Non so se questo risolverà il tuo problema, però io continuo a domandarmi chi vi ha insegnato ad usare:

ip nat translation max-entries 5000

Nel 99% dei casi, questo comando crea più problemi che benefici.

[Wizard]

Se puoi intanto aggiorna la IOS

[vanescar]

Router#sh version
Cisco IOS Software, SOHO97 Software (SOHO97-K9OY1-M), Version 12.4(7), RELEASE SOFTWARE (fc6)
Technical Support: http://www.cisco.com/techsupport
Copyright (c) 1986-2006 by Cisco Systems, Inc.
Compiled Wed 01-Mar-06 11:17 by alnguyen

ROM: System Bootstrap, Version 12.2(8r)YN, RELEASE SOFTWARE (fc1)

Router uptime is 1 day, 16 hours, 46 minutes
System returned to ROM by power-on
System image file is "flash:soho97-k9oy1-mz.124-7.bin"


This product contains cryptographic features and is subject to United
States and local country laws governing import, export, transfer and
use. Delivery of Cisco cryptographic products does not imply
third-party authority to import, export, distribute or use encryption.
Importers, exporters, distributors and users are responsible for
compliance with U.S. and local country laws. By using this product you
agree to comply with applicable laws and regulations. If you are unable
to comply with U.S. and local laws, return this product immediately.

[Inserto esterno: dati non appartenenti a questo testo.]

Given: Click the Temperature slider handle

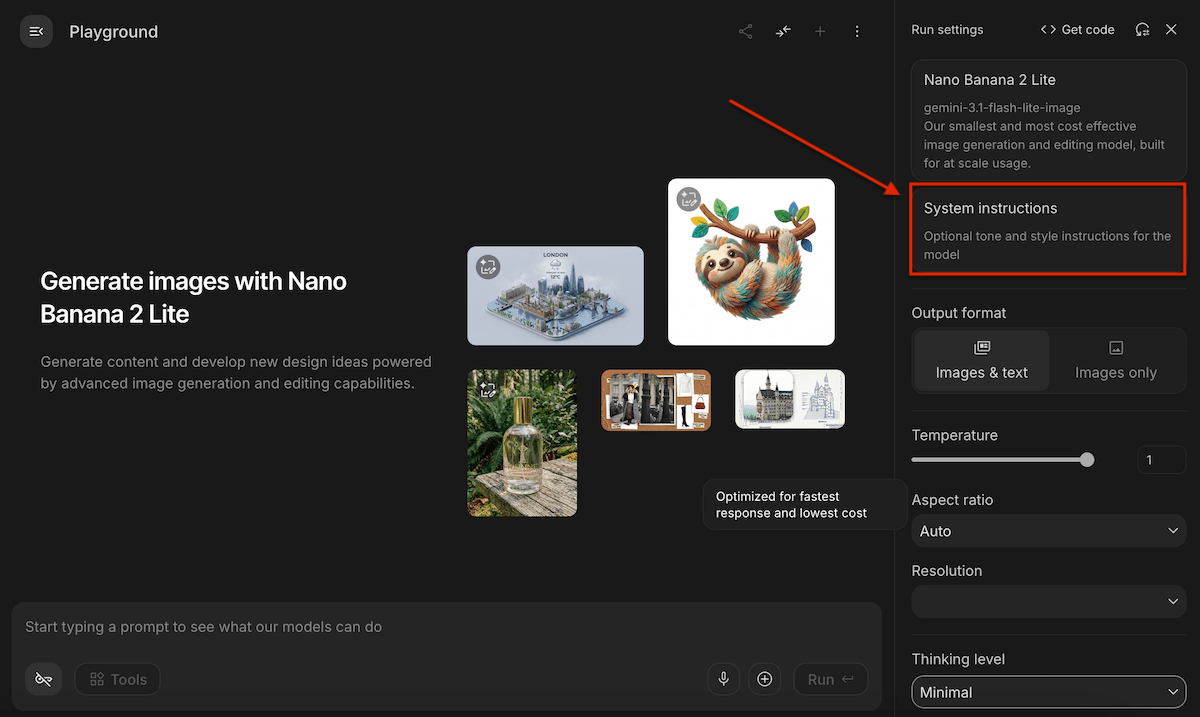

A summary of U.S. laws governing Cisco cryptographic products may be found at:
http://www.cisco.com/wwl/export/crypto/tool/stqrg.html

If you require further assistance please contact us by sending email to
[email protected].

Cisco SOHO97 (MPC857DSL) processor (revision 0x400) with 31130K/1638K bytes of memory.
Processor board ID AMB08300H24 (896444032), with hardware revision 0000
CPU rev number 7
1 Ethernet interface
1 ATM interface
128K bytes of NVRAM.
8192K bytes of processor board System flash (Read/Write)
2048K bytes of processor board Web flash (Read/Write)

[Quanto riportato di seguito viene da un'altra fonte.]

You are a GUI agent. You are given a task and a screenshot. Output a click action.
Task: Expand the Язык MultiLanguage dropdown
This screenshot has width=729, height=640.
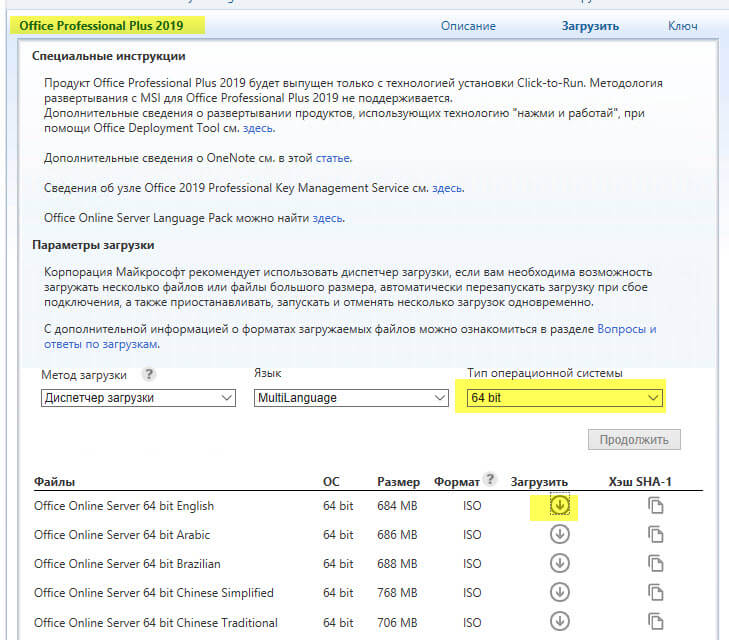[x=351, y=398]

Configuration register is 0x2102


@TheIrish, l'ho copiato su qualche configurazione...forse ho trascritto male...era per limitare emule e le sue connessioni...diceva che lo rendeva + stabile a livello router & emule

no so cosa serva.... ho imostato:

ip nat translation max-entries 500

[[Dj][DMX]]

No, devi dare no ip nat translation max-entries

[Shye]

Ma che problemi crea il comando in questione?

[Wizard]

Tornando al problema dei port scanning io ti consiglio vivamente di configurare l'ip inspect in uscita e creare quindi delle acl in entrata!
Per le max entry se tu ad esempio metti 100 e arrivi a 100 righe nella tabella di nat accade che la 101esima riga non si crea e quindi non esce.